Aset uang adalah sumber yang penting, dengan
uang organisasi gereja dapat melaksanakan banyak
program sesuai tujuan yang ingin dicapainya. Untuk
menggunakannya secara tepat, gereja membutuhkan
sistem manajemen keuangan yang baik (Walz, 2011).
15
Latuasan (2013), mengemukakan bahwa manusia
merupakan aset organisasi gereja, karena melalui
manusia organisasi bisa mendapatkan uang melalui
persembahan jemaat, perpuluhan maupun pendapatan
yang diperoleh dari investasi lainnya. Penatalayanan
aset organisasi gereja diperlukan orang-orang yang
handal, memiliki keahlian dan kecakapan khusus
dalam mengelola aset tersebut. Penatalayanan dan
pemanfaatan aset-aset yang ada membutuhkan peran
pemimpin serta tanggung jawab setiap orang dalam
organisasi tersebut yang berkompeten didalam bidang
penatalayanan aset (Polatu 2012).
Seorang pemimpin dalam organisasi harus dapat
menjalankan empat fungsi utama manajemen, dengan
fungsi kegiatan dalam bidang perencanaan (planning),
disusul dengan kegiatan pengorganisasian (organizing),
lalu kegiatan pelaksanaan (actuating), dan diakhiri
dengan kegiatan pengawasan (controling) (Prodjowijono
2008).
16
Pattipeilohy (2013), mengatakan organisasi gereja
pada umumnya mengenal adanya jabatan organisasi
dan jabatan pelayanan fungsional gereja. Jabatan
secara organisasi gereja yaitu Ketua Majelis, Wakil,
Sekretaris, Bendahara, dan Komisi Pelayanan, atau
yang disebut juga Pimpinan Harian Majelis Jemaat
(PHMJ). Jabatan pelayanan fungsional yaitu pendeta,
diaken, penatua, dan pengajar.
Organisasi gereja yang menganut sistem sinodal,
pendeta menjabat sebagai ketua majelis jemaat
sekaligus pemimpin bagi organisasi gereja. Itu berarti,
pendeta juga menerima mandat untuk menatalayani
aset organisasi gereja (bandingkan Mat 25:14-30).

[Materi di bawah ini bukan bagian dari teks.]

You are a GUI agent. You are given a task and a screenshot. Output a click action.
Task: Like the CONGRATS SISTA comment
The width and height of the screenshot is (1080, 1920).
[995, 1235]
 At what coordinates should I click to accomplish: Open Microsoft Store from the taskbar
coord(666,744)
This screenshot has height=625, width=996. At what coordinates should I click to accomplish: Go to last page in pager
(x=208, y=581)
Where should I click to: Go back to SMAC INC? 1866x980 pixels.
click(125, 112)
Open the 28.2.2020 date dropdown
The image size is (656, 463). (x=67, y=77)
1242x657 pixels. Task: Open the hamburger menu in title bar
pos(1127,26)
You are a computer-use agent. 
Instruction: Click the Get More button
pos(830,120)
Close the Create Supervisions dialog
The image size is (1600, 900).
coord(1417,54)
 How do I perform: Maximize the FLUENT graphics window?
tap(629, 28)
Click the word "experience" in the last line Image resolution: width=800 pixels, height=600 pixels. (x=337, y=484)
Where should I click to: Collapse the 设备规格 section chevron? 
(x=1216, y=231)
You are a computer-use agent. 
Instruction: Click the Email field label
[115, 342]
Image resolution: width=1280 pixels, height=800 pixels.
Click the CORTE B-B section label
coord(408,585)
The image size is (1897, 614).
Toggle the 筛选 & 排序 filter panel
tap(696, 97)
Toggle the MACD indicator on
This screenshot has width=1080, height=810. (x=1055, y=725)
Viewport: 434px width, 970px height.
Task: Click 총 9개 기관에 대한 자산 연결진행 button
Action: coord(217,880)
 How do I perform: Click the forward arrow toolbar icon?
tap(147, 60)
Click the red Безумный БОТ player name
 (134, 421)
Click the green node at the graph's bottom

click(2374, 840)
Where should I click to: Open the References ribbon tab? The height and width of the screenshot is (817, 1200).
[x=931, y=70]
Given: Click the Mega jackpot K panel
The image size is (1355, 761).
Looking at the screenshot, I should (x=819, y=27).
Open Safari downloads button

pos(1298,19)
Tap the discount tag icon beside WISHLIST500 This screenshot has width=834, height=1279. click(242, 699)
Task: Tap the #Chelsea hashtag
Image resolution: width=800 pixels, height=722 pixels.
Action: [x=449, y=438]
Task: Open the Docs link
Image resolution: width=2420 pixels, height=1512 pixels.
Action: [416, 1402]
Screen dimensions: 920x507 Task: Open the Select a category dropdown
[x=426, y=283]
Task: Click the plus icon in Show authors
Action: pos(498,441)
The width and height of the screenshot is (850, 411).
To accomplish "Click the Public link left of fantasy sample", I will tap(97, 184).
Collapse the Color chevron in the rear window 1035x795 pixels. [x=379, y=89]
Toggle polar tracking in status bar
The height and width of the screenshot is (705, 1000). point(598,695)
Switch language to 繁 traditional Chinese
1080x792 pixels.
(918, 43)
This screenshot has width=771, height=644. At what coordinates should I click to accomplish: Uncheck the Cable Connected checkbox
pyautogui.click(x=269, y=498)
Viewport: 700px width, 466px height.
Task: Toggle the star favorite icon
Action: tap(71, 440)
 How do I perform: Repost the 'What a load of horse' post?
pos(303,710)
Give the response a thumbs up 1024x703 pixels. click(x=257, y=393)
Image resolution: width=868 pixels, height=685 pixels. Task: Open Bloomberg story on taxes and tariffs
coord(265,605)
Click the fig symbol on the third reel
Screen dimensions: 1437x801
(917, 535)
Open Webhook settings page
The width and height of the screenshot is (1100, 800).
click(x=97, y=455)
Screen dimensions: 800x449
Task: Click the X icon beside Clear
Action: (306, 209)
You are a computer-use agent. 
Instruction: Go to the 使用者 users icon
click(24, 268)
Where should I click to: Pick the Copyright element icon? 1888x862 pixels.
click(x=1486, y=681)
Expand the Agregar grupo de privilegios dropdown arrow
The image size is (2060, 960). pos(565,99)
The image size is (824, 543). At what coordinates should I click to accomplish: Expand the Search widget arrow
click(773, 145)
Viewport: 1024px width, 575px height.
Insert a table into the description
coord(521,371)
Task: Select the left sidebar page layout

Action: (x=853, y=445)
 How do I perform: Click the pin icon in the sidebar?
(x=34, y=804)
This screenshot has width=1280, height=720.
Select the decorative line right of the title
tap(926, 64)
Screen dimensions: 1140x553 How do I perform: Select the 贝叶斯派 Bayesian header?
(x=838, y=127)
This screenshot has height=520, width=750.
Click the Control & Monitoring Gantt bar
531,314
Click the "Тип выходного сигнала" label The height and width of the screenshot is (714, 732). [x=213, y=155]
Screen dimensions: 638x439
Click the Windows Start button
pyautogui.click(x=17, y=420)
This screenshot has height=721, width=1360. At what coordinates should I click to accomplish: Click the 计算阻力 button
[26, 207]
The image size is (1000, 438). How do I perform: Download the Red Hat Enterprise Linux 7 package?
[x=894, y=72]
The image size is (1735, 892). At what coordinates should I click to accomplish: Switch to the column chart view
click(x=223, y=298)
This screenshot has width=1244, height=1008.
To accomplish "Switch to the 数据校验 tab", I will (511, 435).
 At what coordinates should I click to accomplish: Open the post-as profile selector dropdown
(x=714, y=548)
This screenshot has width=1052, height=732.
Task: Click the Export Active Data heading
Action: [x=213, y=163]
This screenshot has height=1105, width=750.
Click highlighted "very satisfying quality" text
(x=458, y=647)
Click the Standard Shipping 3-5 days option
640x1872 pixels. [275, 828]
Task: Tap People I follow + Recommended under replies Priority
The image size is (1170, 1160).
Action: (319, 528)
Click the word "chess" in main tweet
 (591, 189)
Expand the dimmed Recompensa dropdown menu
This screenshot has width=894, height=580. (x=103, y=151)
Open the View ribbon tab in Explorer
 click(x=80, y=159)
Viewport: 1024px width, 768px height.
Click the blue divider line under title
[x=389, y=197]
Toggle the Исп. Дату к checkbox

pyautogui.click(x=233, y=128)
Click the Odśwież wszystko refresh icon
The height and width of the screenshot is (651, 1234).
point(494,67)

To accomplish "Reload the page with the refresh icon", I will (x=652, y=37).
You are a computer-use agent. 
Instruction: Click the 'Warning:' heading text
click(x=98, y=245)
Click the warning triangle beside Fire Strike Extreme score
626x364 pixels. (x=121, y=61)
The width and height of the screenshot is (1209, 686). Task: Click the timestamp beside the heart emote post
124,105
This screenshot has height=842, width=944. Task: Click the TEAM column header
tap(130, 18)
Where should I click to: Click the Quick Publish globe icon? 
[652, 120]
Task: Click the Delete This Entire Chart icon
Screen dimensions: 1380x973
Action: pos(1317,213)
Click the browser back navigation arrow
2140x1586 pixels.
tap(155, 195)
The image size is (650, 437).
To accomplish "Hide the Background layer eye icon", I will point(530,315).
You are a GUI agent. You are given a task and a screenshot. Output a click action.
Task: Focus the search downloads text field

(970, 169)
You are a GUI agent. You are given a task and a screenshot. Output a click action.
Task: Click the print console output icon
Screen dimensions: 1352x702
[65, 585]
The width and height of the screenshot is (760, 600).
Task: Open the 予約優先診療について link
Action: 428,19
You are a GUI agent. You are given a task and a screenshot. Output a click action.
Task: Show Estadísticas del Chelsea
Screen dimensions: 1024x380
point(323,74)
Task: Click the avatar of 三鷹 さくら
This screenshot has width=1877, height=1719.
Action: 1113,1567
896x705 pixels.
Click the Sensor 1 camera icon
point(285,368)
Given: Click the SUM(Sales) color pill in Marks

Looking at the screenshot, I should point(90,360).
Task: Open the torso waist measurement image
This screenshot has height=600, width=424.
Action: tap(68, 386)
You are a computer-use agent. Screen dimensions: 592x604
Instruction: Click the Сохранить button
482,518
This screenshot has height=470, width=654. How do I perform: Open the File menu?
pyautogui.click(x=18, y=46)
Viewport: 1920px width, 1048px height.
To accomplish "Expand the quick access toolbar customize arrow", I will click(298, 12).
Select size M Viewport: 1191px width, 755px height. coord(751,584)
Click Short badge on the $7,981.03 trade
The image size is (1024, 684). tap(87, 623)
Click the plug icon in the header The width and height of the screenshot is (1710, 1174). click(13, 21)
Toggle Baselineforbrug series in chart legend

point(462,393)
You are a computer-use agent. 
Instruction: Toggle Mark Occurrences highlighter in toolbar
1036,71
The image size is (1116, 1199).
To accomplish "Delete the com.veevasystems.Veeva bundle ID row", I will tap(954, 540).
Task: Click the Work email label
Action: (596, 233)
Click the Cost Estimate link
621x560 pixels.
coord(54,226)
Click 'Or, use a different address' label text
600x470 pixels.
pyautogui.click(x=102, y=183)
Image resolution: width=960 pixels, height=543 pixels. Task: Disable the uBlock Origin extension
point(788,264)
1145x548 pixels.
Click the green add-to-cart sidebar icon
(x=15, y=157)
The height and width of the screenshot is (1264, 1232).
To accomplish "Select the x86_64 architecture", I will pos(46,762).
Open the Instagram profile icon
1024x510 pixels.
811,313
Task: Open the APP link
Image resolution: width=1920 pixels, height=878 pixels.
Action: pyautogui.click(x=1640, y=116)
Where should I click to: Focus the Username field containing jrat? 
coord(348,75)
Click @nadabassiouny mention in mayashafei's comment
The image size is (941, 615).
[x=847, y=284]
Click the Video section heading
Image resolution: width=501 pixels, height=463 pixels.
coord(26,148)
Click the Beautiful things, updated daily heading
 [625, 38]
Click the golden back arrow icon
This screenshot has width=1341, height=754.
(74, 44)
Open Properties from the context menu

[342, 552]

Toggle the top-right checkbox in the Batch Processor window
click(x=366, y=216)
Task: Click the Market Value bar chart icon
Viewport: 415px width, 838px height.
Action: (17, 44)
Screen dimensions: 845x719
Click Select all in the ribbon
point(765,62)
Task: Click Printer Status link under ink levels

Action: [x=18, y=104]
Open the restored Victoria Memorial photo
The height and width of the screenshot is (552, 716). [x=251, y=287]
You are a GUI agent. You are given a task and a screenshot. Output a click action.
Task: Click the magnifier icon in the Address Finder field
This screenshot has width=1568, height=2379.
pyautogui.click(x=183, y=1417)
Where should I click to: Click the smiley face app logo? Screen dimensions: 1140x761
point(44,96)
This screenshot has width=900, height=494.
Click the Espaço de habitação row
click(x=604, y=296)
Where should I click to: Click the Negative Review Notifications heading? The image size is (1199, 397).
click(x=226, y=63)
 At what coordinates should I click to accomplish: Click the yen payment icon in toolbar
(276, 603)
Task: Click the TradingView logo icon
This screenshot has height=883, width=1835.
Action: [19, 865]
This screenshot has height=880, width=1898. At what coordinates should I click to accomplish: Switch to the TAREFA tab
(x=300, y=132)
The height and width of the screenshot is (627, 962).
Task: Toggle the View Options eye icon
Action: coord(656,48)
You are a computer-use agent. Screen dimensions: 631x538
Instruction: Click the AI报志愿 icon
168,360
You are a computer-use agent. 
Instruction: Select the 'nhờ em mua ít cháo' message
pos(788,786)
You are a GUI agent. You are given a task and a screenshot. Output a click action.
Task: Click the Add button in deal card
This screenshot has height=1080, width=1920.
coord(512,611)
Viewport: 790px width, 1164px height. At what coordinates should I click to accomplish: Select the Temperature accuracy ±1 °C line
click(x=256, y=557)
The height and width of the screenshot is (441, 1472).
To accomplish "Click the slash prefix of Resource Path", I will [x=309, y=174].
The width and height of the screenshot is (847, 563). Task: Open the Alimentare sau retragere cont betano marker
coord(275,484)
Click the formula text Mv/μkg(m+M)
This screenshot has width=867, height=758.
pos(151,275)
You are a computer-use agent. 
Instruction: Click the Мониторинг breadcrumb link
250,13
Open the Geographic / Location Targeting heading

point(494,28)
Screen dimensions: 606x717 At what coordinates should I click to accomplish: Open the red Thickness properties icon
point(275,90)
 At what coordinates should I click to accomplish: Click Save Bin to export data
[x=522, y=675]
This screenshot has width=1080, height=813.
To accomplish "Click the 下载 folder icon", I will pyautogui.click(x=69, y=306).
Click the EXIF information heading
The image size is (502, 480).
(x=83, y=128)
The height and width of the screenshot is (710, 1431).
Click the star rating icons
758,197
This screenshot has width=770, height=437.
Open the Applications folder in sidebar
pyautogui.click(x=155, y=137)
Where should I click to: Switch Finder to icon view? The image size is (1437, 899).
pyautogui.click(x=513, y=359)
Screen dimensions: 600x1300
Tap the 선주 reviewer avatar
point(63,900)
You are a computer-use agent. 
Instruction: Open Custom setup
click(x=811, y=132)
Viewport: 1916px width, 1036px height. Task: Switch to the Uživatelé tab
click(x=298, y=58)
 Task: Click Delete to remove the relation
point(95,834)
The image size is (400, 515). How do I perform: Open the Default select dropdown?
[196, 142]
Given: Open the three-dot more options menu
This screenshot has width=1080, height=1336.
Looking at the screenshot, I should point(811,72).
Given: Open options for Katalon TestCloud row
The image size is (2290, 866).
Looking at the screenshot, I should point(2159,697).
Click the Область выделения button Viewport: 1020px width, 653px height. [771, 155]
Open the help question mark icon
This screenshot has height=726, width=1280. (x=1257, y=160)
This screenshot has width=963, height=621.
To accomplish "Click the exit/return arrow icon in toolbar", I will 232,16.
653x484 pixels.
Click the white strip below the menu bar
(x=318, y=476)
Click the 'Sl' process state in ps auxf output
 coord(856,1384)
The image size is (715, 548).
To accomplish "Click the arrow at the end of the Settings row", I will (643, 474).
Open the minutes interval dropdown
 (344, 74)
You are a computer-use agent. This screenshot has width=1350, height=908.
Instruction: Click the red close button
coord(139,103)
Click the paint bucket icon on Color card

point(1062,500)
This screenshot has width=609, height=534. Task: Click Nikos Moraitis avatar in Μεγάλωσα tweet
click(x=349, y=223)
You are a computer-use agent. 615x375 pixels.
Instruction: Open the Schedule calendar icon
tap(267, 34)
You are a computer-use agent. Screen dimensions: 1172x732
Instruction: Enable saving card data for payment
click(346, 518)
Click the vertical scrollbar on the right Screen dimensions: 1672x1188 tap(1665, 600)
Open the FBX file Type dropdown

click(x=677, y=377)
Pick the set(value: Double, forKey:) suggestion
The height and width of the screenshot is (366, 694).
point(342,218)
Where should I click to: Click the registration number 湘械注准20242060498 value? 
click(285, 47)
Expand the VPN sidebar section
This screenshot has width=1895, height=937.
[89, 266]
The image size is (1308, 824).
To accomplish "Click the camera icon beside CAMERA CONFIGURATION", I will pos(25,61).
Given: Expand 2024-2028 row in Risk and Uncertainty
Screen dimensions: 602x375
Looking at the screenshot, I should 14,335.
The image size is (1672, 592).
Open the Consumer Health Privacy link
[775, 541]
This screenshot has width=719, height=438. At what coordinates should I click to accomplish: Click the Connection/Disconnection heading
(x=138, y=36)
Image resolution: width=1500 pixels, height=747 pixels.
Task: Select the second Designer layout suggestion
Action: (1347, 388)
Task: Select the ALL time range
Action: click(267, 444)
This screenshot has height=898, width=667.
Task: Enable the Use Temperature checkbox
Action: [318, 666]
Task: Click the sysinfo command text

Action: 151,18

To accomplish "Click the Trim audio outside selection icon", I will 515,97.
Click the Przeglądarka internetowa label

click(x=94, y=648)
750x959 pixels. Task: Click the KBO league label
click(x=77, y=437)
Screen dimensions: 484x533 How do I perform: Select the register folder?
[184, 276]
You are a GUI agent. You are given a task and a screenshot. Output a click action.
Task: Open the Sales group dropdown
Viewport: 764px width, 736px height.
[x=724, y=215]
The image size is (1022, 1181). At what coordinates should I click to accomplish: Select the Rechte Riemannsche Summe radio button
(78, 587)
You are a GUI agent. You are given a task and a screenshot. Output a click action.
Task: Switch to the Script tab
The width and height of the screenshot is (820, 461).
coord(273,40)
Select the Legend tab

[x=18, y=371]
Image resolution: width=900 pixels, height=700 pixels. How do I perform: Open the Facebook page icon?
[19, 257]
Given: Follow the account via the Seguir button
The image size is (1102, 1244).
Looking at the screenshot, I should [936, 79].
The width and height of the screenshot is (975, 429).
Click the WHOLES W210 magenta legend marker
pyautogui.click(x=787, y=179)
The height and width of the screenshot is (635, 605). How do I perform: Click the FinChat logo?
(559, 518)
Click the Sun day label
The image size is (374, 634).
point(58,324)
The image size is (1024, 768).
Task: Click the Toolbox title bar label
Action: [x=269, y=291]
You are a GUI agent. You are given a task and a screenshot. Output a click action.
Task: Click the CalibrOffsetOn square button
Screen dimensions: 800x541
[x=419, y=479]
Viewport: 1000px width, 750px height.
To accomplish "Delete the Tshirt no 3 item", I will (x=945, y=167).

Apabila sinode gereja, mengambil kebijakan mutasi
pendeta secara periodik dan tidak ada sistem
penatalayanan aset gereja yang baku, maka
pemanfaatan aset gereja akan tergantung pada
perhatian, sikap dan kebijaksanaan pemimpin gereja
tersebut.
17
Pendeta yang menaruh perhatian besar terhadap
aset gereja serta bersikap adil dan melayani terhadap
warga gereja, dapat menggerakkan warga gereja untuk
mengerjakan tugas pemanfaatan aset gereja.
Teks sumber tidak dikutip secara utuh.